Is del or pop preferred when removing elements from dicts

Tags:

python-2.7

I'm relatively new to Python, and was wondering if there is any reason to prefer one of these methods over the other when removing elements from a dict?

A) Using del

# d is a dict, k is a key
if k in d:
   del k

B) Using pop

d.pop(k, None)

My first thought was that approach (A) needs to do two look-ups - once in the if statement, and again in the implementation of del, which would make it slightly slower than pop, which only needs one look-up.
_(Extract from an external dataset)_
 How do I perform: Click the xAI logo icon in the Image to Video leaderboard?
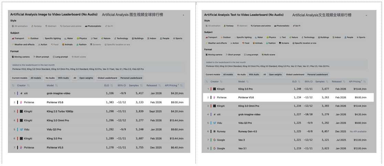pos(21,93)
A colleague then pointed out that del may yet have the edge, because it is a keyword, and may therefore potentially be better optimised, whereas pop is a method that can be replaced by end users (not sure if this is really a factor, but he does have far more experience at writing Python code).

I wrote a few test snippets to compare performance. It looks like del has the edge (I've appended the snippets if anyone cares to try them out or comment on correctness).

So, this brings me back to the question: Other than a marginal performance gain, is there a reason to prefer one over the other?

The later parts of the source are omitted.